Chapter 10
MAGGIE EMERGED FROM GEORGES ’ S office and remembered it was Friday: market day. In the square, competing stallholders were shouting at locals like town criers, offering glistening piles of vegetables, bottles of olive oil, large hunks of cheese and jars of lavender-infused honey. Shoppers in headscarves pulled their wheely trolleys over the cobbles while sparrows overhead watched all this activity from their nests in the church tower.
She glanced longingly at the boulangerie before heading towards the village fountain to sit on its wall. First job: call Mungo. Second job: buy a restorative croissant, and possibly a pain au raisin, depending on how the conversation went.
She pressed the green button and lifted her phone to her ear, eyes closed in anticipation.
‘Mungo?’ she asked, at a muffled noise from the other end.
‘Hiya, darling, it’s not a great moment. Can I call you back in a bit?’
‘You in the office?’
‘No, in the car, en route to see a house in Drayton Gardens but the traff—Oh, for goodness’ sake!’
‘What?’
‘Not you. This pillock in front of me. Sorry, darling. You all right? What’s up?’
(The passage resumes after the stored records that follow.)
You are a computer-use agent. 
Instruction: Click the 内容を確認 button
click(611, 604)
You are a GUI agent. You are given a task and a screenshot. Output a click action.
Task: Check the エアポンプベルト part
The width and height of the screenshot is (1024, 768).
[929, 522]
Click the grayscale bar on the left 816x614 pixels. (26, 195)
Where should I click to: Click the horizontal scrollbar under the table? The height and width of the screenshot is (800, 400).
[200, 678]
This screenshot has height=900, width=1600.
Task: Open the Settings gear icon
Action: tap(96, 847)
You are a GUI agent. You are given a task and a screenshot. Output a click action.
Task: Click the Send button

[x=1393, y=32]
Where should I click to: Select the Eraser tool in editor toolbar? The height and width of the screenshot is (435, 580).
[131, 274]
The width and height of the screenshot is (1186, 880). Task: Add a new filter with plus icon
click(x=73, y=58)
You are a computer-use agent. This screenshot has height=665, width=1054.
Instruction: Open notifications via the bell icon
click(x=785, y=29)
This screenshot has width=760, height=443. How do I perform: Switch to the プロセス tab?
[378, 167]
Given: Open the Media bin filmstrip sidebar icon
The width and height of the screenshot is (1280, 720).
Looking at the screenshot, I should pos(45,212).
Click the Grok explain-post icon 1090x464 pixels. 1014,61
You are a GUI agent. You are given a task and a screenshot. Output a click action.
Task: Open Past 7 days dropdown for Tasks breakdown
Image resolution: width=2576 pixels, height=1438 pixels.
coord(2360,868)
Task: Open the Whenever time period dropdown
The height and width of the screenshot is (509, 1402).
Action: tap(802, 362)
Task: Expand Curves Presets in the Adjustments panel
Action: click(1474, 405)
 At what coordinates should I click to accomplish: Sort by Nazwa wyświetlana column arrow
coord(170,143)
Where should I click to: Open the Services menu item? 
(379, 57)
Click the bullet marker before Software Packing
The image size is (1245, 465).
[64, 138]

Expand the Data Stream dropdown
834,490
Maggie stared at the coins underwater, glinting in the morning sun from the bottom of the fountain. ‘What it is … is, well, I’ve told Georges to put the hotel on the market.’
‘Terrific.’
‘But I want to stay he—’
‘And I think I might have found a photographer for the place.’
‘A photographer? What for?’
‘For the sale! We don’t want a local screwing it up, do we? I got in touch with a chap who shoots the houses down there for Country Life . And superyachts, come to that. Great man, Julian, and he says he’d be delighted to shoot it for us. He’ll cost a bit, but it’s always worth spending money on the photos. The better the pictures, the more interest it’ll get, and the more interest it gets, the higher the price.’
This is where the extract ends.